THE PROBLEM:
Reproduce the records that follow exactly; any picture among them stays out.
Segment Start: DATA SUPPLIED
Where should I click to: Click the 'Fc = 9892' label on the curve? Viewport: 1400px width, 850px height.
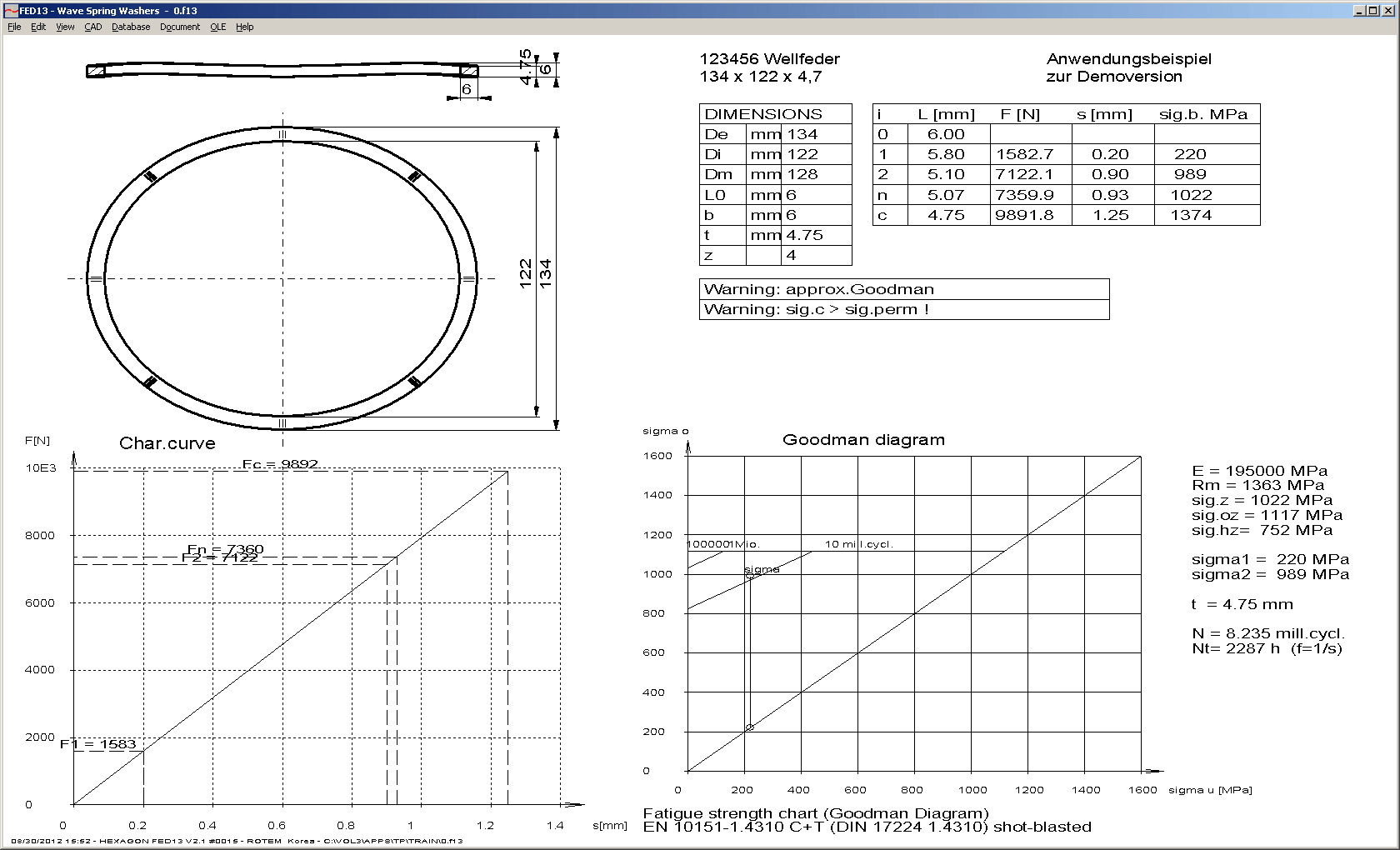280,464
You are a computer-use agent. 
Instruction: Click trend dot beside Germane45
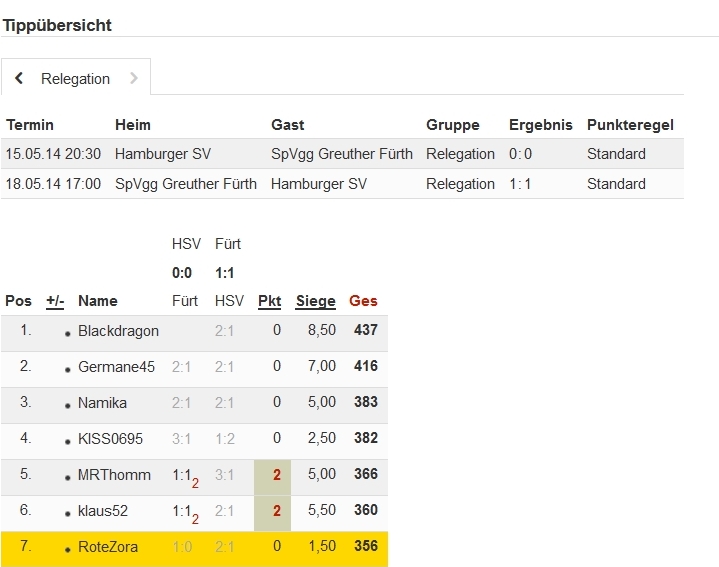click(x=68, y=369)
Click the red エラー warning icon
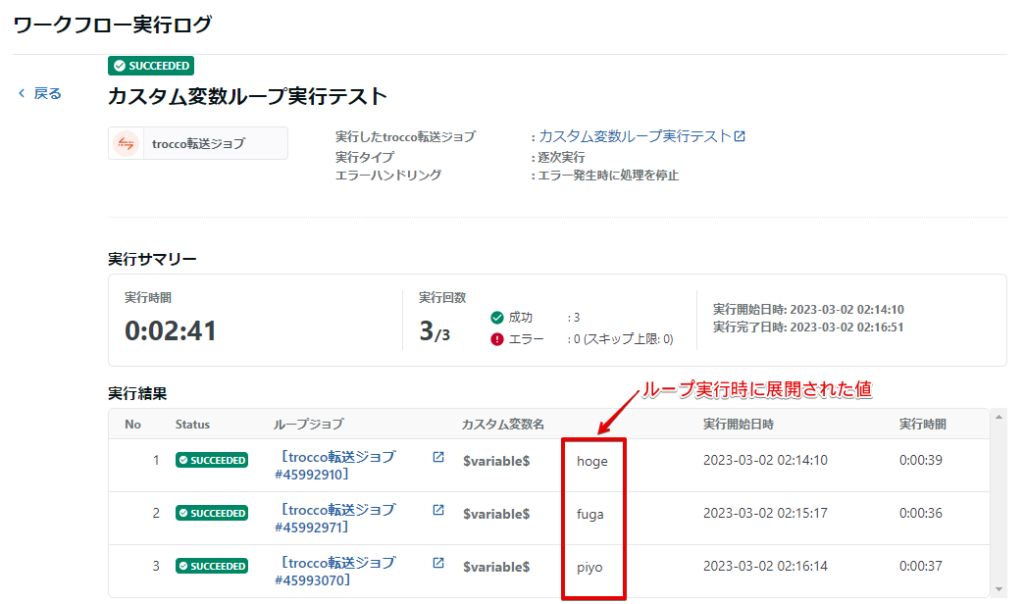This screenshot has height=604, width=1024. tap(497, 339)
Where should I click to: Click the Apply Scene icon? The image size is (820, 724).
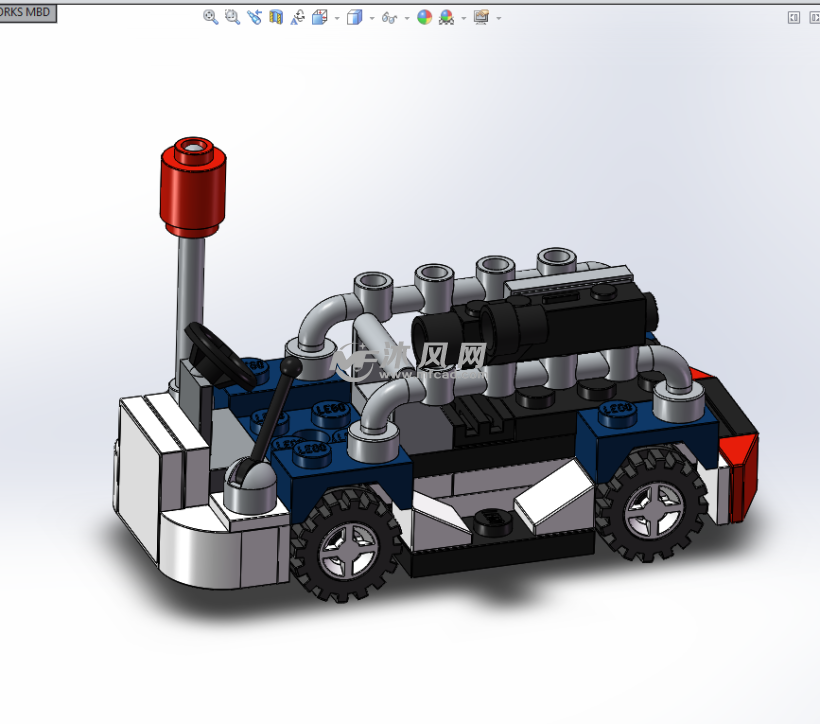(446, 17)
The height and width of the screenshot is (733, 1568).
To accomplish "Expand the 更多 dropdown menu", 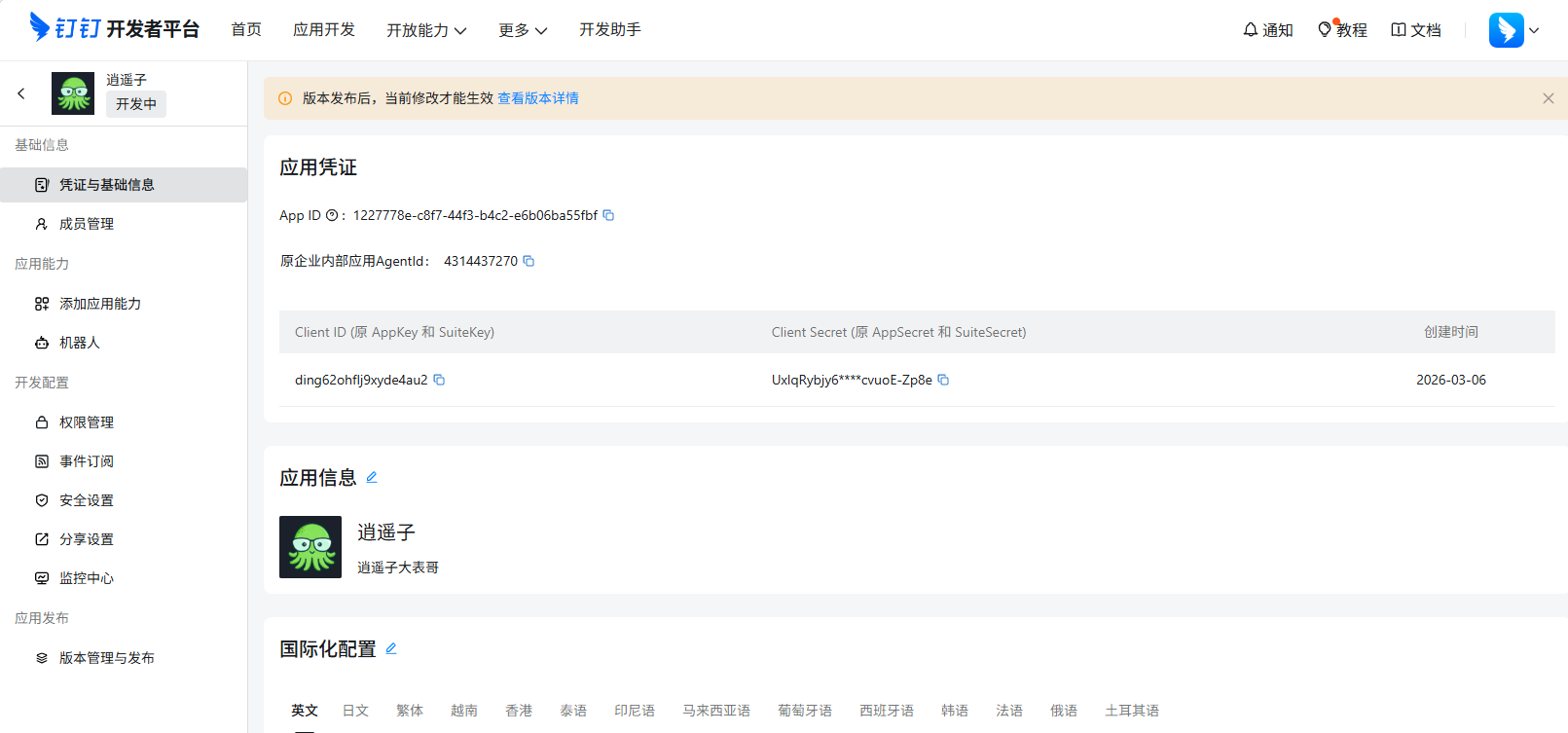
Segment End: DATA SUPPLIED
YOUR RESPONSE:
Where should I click to: Click the 'Fc = 9892' label on the curve? Viewport: 1400px width, 850px height.
280,464
You are a computer-use agent. 
Instruction: Click trend dot beside Germane45
click(x=68, y=369)
Click the red エラー warning icon
This screenshot has height=604, width=1024. tap(497, 339)
Where should I click to: Click the Apply Scene icon? The image size is (820, 724).
(446, 17)
The height and width of the screenshot is (733, 1568).
To accomplish "Expand the 更多 dropdown menu", 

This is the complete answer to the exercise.